Criminals are contacting individuals and claiming to work for the World Health Organization (WHO) to solicit data. If you are contacted by a representative claiming to be with WHO, verify their authenticity before responding and remember, the WHO will never:

  • Ask you to login to view safety information
  • Email attachments you didn’t ask for
  • Request you visit a link outside of www.who.int
  • Charge money to apply for a job, register for a conference, or reserve a hotel
  • Conduct lotteries or offer prizes, grants, certificates, or funding through email
  • Ask you to donate directly to emergency response plans or funding appeals

WHO also is warning the public about email phishing scams that ask people to provide personal information, click a suspicious link, and/or open a malicious attachment. According to its website, WHO will not transmit email from addresses ending in ‘@who.com,’ ‘@who.org,’ or ‘@who-safety.org.’ The organization also is encouraging people to visit their website instead of clicking links in emails.

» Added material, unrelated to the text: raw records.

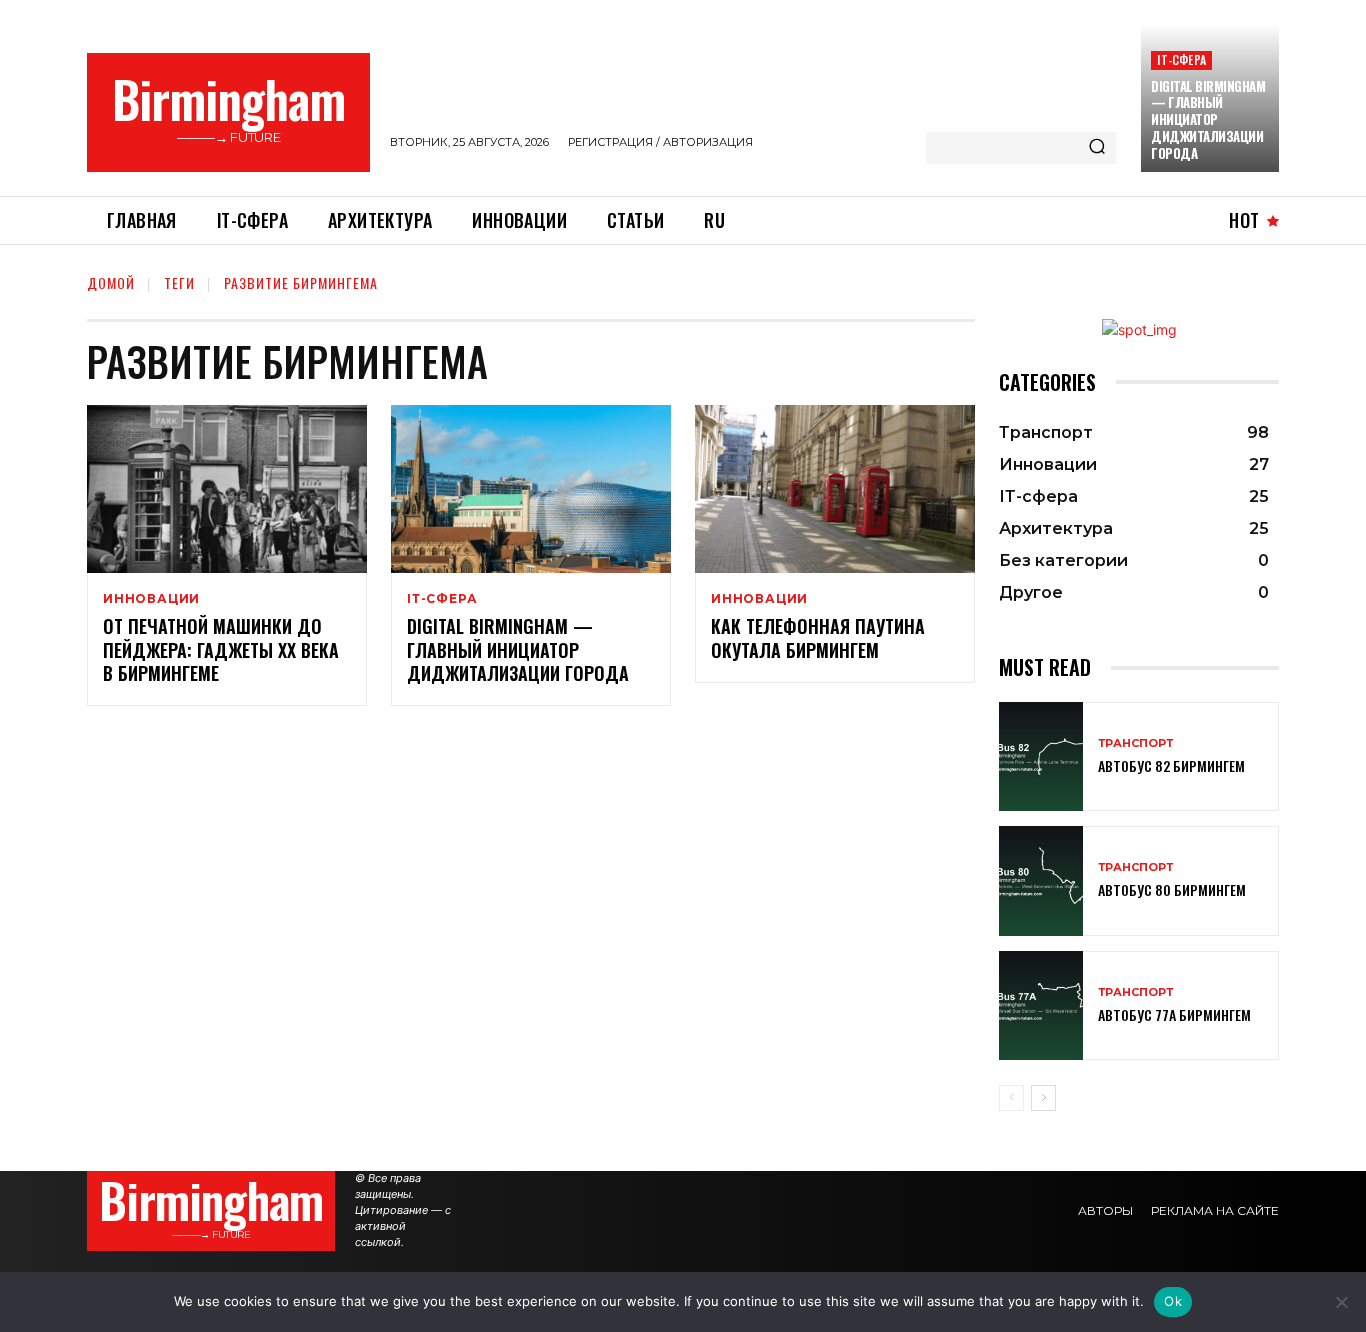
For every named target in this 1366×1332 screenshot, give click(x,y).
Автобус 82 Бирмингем (1171, 765)
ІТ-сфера (1181, 59)
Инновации (151, 599)
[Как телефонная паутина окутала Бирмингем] (835, 489)
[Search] (1097, 148)
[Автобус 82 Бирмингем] (1041, 756)
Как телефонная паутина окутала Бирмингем (818, 637)
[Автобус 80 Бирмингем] (1041, 880)
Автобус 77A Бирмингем (1174, 1014)
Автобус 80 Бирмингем (1172, 889)
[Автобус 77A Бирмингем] (1041, 1005)
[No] (1341, 1302)
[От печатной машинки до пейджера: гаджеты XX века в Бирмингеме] (227, 489)
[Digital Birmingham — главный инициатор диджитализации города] (531, 489)
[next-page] (1043, 1098)
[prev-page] (1011, 1098)
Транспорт (1135, 743)
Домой (111, 282)
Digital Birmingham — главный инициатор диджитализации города (1208, 120)
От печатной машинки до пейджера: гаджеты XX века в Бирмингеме (221, 649)
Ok (1173, 1301)
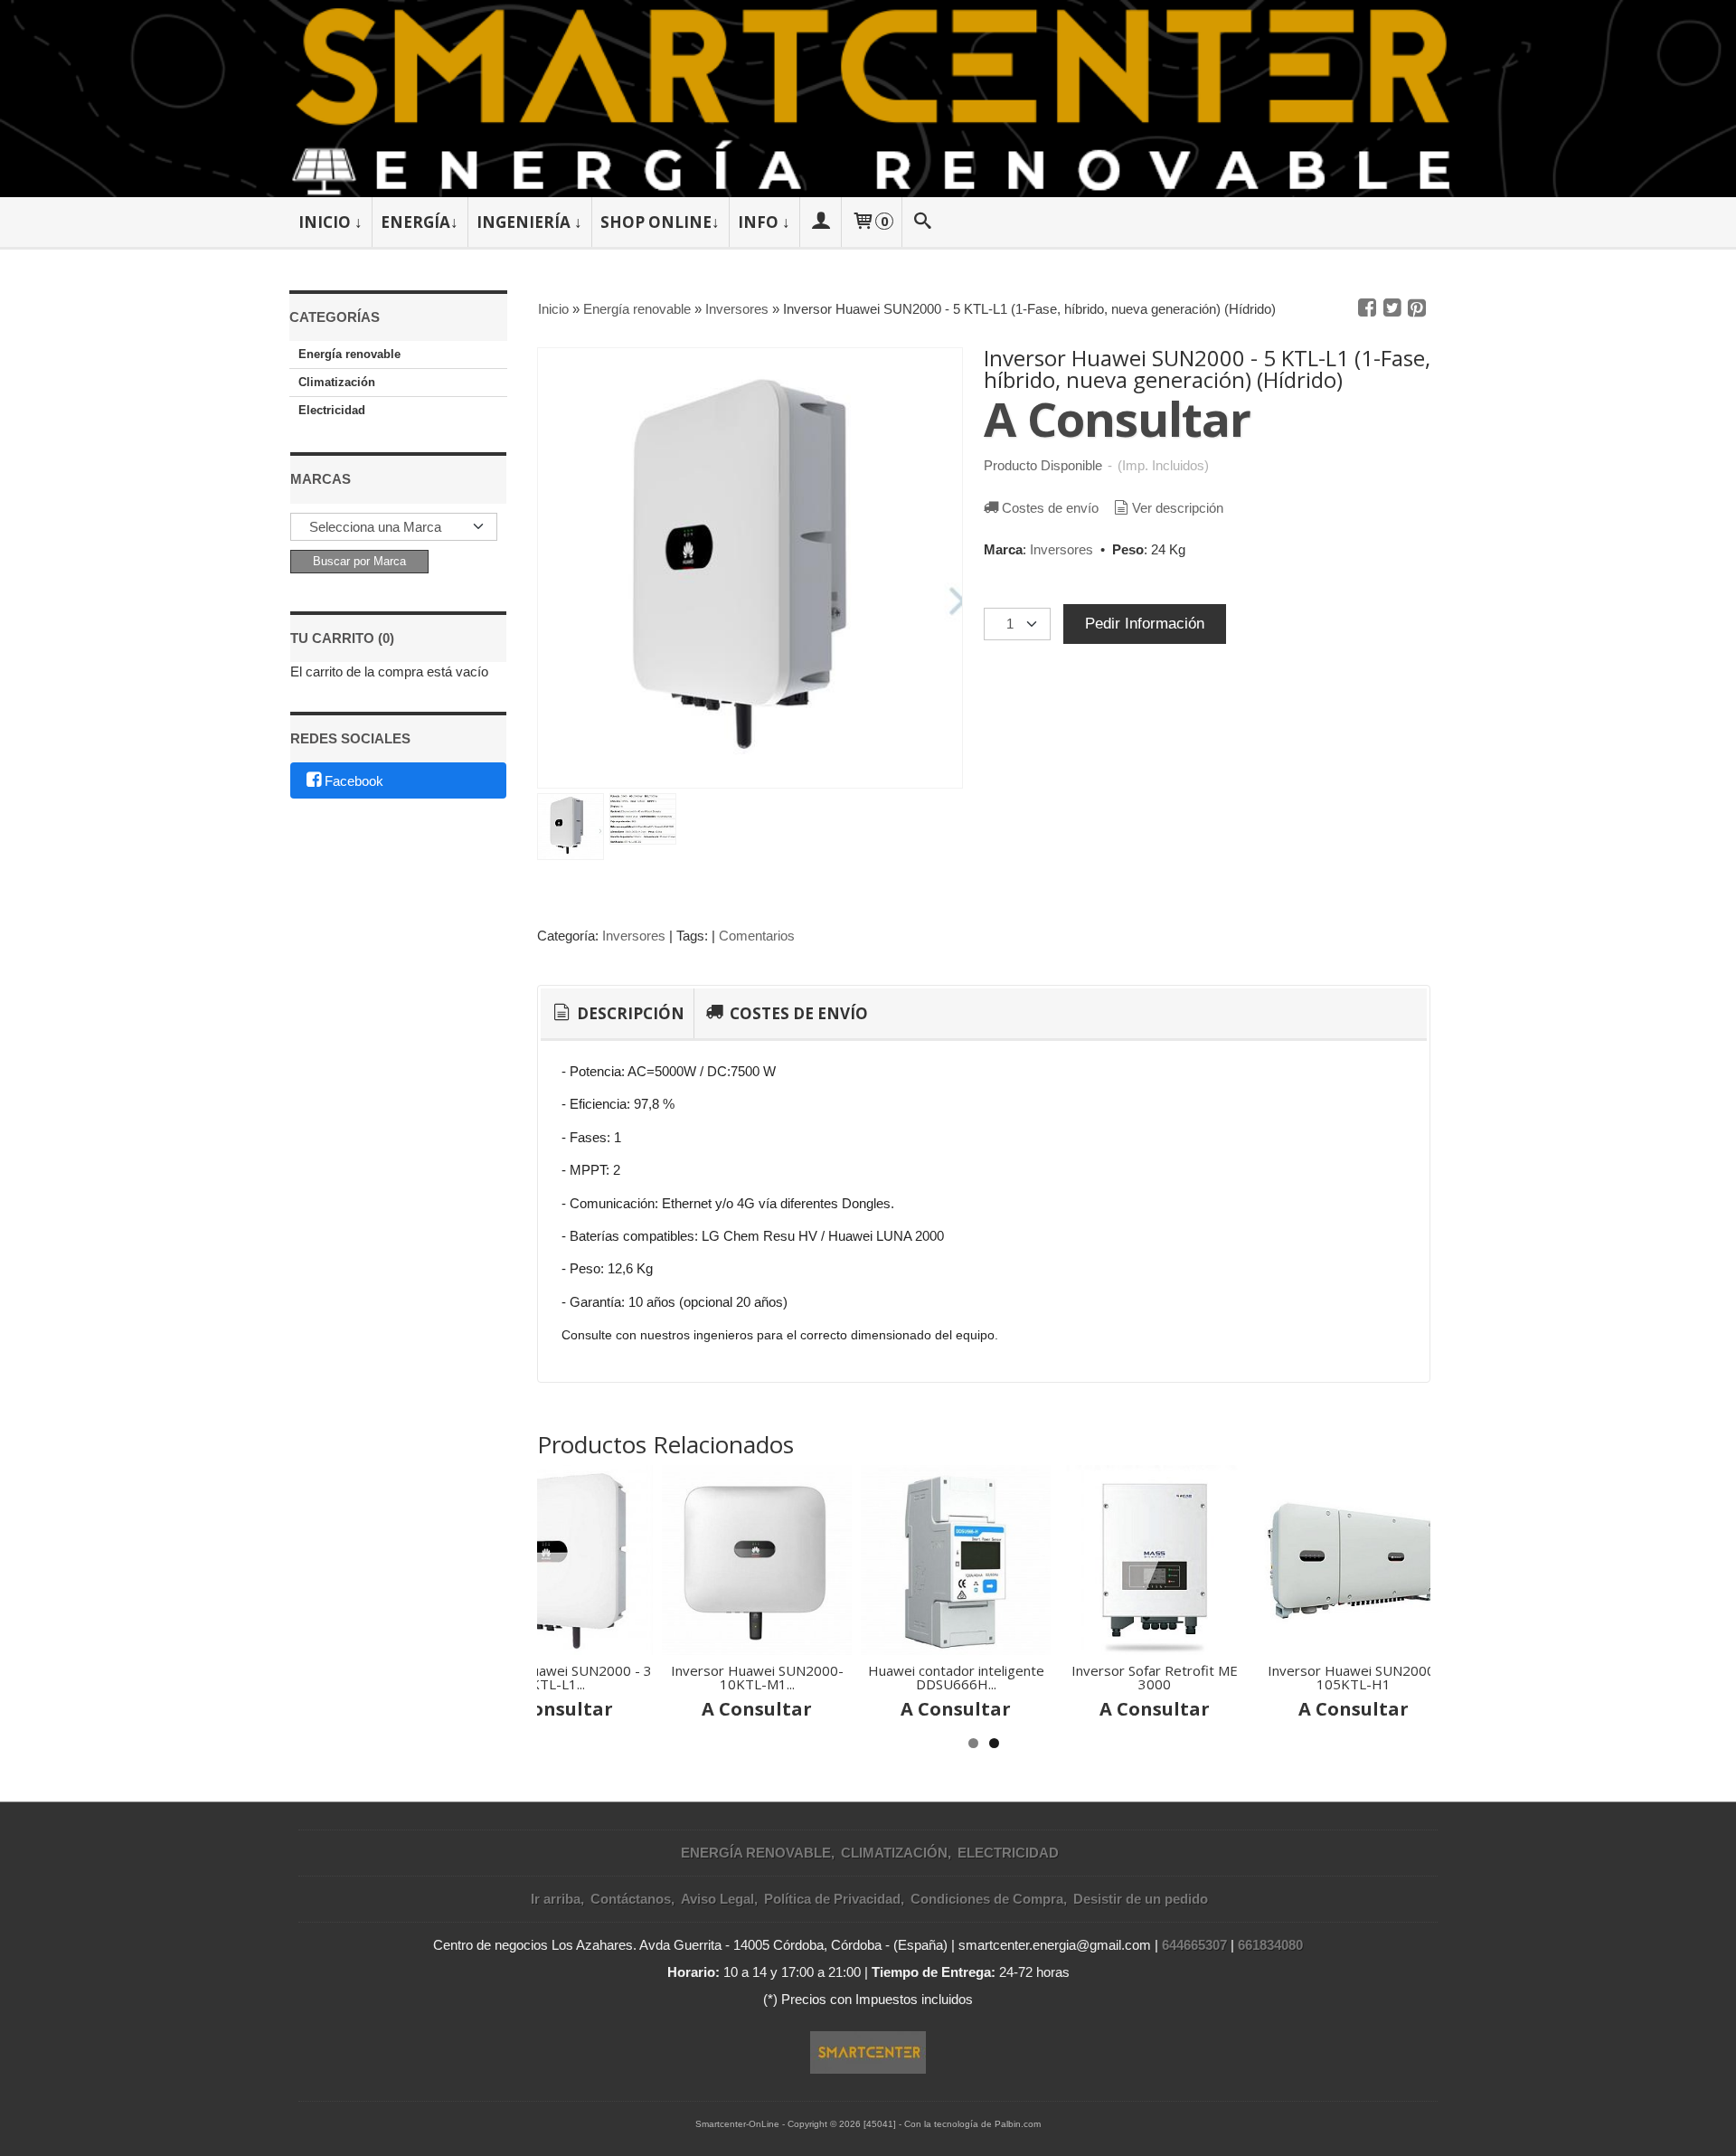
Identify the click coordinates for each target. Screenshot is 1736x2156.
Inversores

The Federal Trade Commission is warning consumers to ignore online offers for vaccinations or cures claiming they can prevent the Coronavirus. Consumers also should do their homework before making donations to charities or crowdfunding sites to confirm the legitimacy of the organization, and never wire money or send gift cards.

The U.S. Securities and Exchange Commission is encouraging people to be cautious about investment opportunities in companies claiming “the products or services of that publicly-traded companies can prevent, detect, or cure coronavirus.” Remember, criminals prey on peoples’ vulnerabilities and they pay attention to news headlines.